Prospek Bisnis Biodiesel Berkembang: Perusahaan Sawit Optimis dalam Industri FAME

| Artikel
Bagikan Share on Facebook Share on Twitter Share on Whatsapp
Fatty Acid Methyl Ester (FAME). Sumber: LNEG

Bisnis biodiesel, atau yang dikenal sebagai fatty acid methyl ester (FAME), semakin menjadi sorotan di tengah-tengah industri kelapa sawit. PT Jhonlin Agro Raya Tbk (JARR), perusahaan milik pengusaha kaya raya asal Kalimantan, Haji Isam, berhasil meraih kontrak senilai Rp 1,65 triliun dari PT Pertamina Patra Niaga. Kerjasama ini menandakan bahwa prospek bisnis FAME semakin menarik.

Industri minyak kelapa sawit, atau crude palm oil (CPO), kini menjadi fokus utama bagi JARR sebagai energi baru terbarukan yang diharapkan dapat menggantikan peran minyak bumi.
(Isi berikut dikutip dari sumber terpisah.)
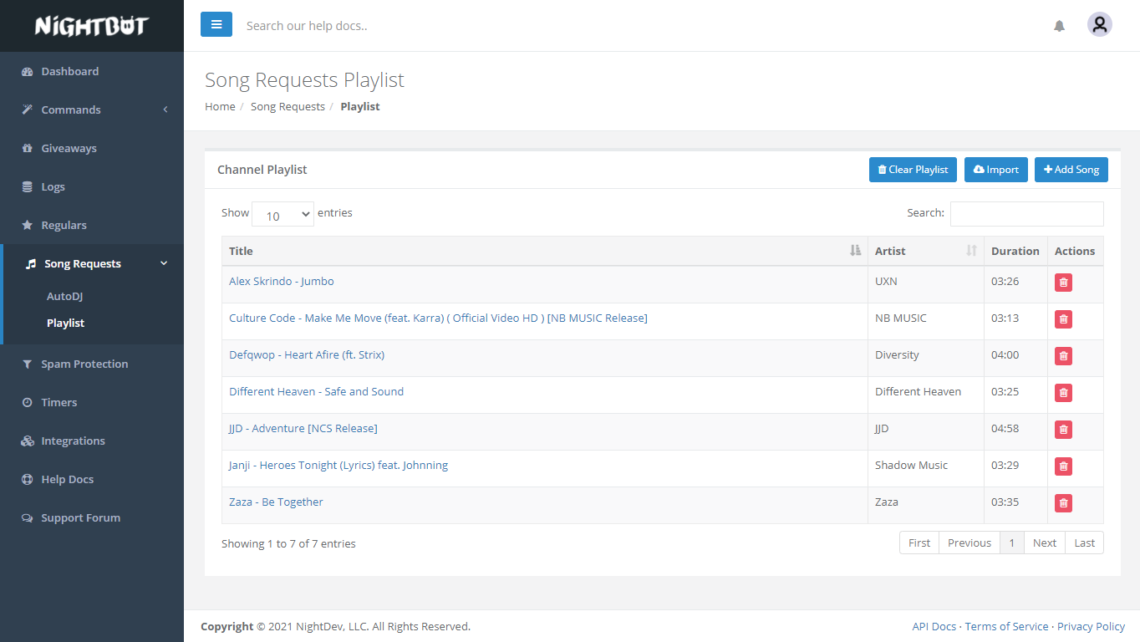Screen dimensions: 1140x642
Task: Open the notifications bell
Action: [1059, 26]
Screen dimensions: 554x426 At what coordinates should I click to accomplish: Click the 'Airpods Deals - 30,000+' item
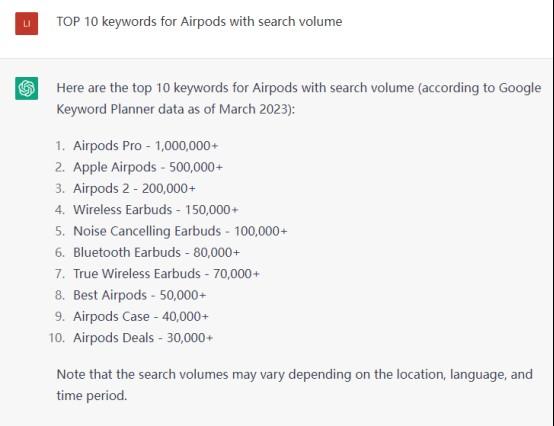click(x=143, y=338)
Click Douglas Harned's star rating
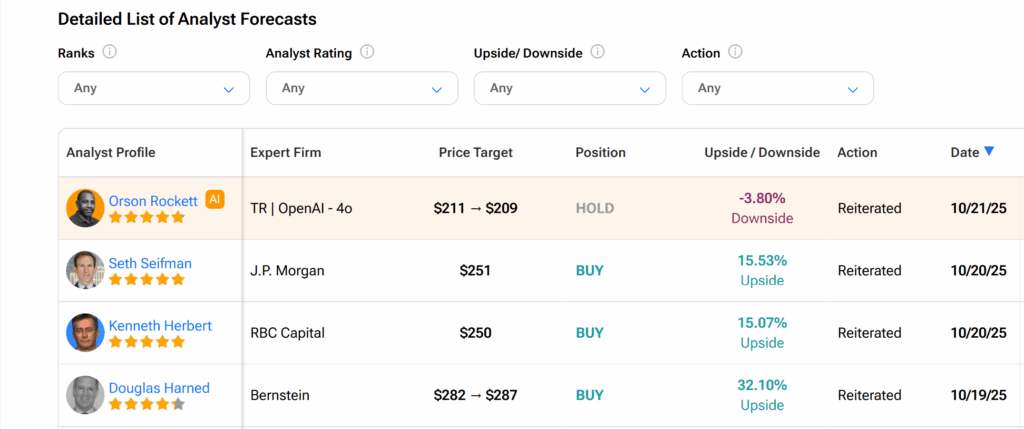The height and width of the screenshot is (429, 1024). coord(147,405)
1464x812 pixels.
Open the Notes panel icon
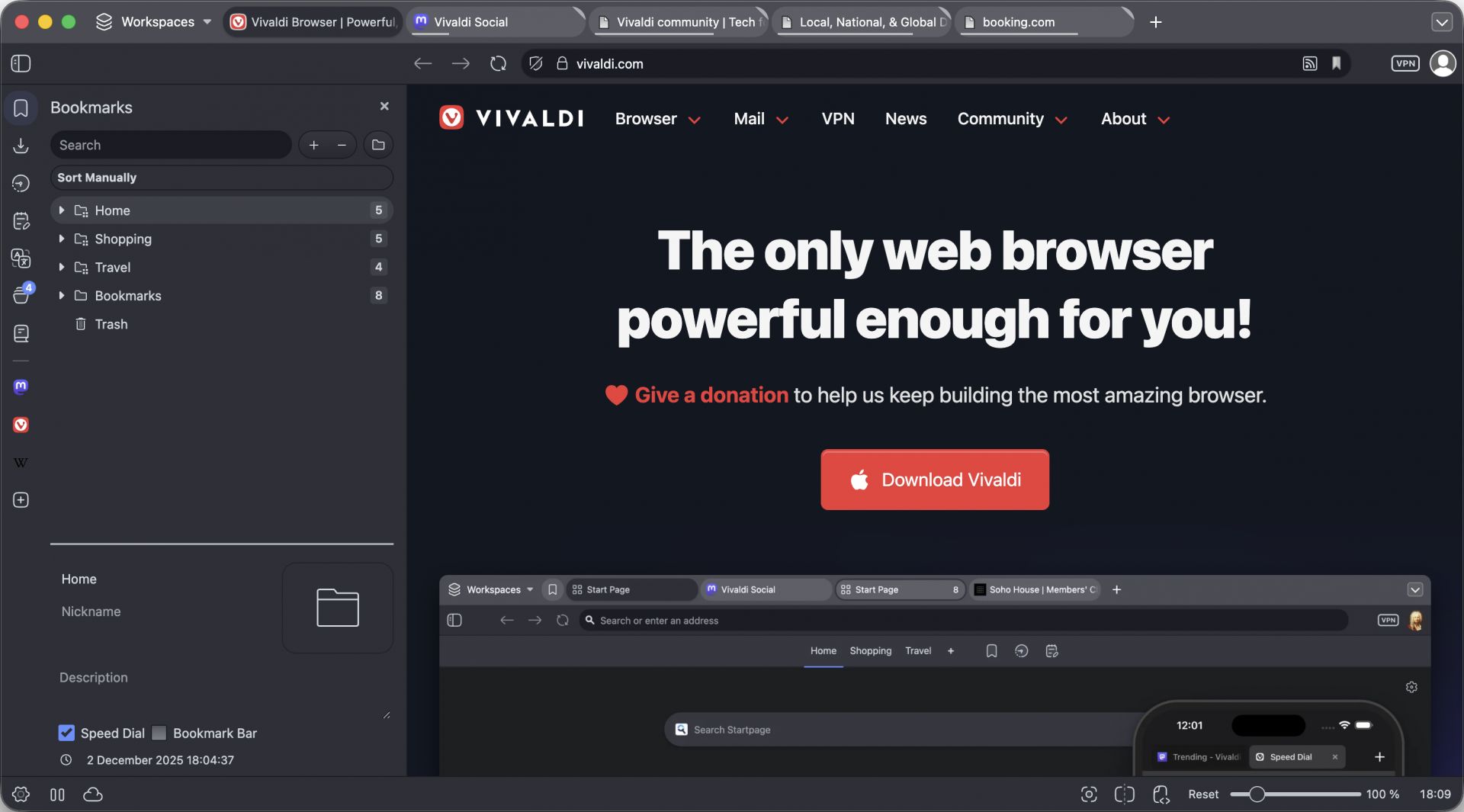[21, 221]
Dengan fokus pada pengolahan FAME, JARR memiliki pangsa pasar yang signifikan, terutama bersama PT Pertamina Patra Niaga, PT Exxon Mobil Lubricant Indonesia, dan PT AKRA Korporindo Tbk.

Pangsa pasar utama JARR adalah memenuhi kebutuhan pemerintah, khususnya penyediaan B100 untuk PT Pertamina Patra Niaga. Dalam rencananya, JARR menargetkan penjualan FAME mencapai sekitar 318.000 Kilo Liter tahun ini. Paulus Tjakrawan, Ketua Harian Aprobi, menyatakan bisnis biodiesel memiliki prospek yang cerah, mengingat terus meningkatnya kebutuhan energi.

Industri FAME: Daya Tarik Perusahaan Kelapa Sawit

Aprobi memproyeksikan industri FAME akan menjadi daya tarik bagi perusahaan kelapa sawit. Kampanye penggunaan energi baru terbarukan semakin gencar digalakan. Paulus menekankan bahwa sekitar 22% dari total produk sawit Indonesia digunakan untuk biodiesel, menunjukkan bahwa bisnis ini memiliki prospek yang kuat.

Sementara itu, PT Sampoerna Agro Tbk (SGRO), emiten perkebunan lainnya, juga turut melirik bisnis FAME. Stefanus Darmagiri, Head of Investor Relation Sampoerna Agro, menyatakan penggunaan biodiesel secara luas dapat memberikan dampak positif terhadap industri kelapa sawit. Peningkatan permintaan kelapa sawit di dalam negeri dan pengurangan ketergantungan ekspor akan menjadi konsekuensi positif dari adopsi biodiesel.

Darmagiri juga menyoroti penggunaan minyak kelapa sawit sebagai bahan baku biodiesel. Minyak kelapa sawit dapat membantu menurunkan impor solar, sehingga pemerintah dapat menghemat cadangan devisa. Ia optimis bahwa kenaikan permintaan CPO untuk bahan baku biodiesel akan menjadi katalis positif untuk harga CPO. Hal ini mendukung secara tidak langsung kinerja perusahaan.

JARR dan SGRO percaya bahwa mereka berada di jalur yang benar untuk menghadapi permintaan yang terus meningkat dalam industri ini. Karena pertumbuhan bisnis biodiesel yang menjanjikan dan dorongan untuk menggunakan energi terbarukan. Bisnis biodiesel di Indonesia menjadi salah satu sektor yang layak dipertimbangkan. Terutama bagi perusahaan kelapa sawit yang ingin mengoptimalkan potensi mereka dalam pasar yang terus berkembang.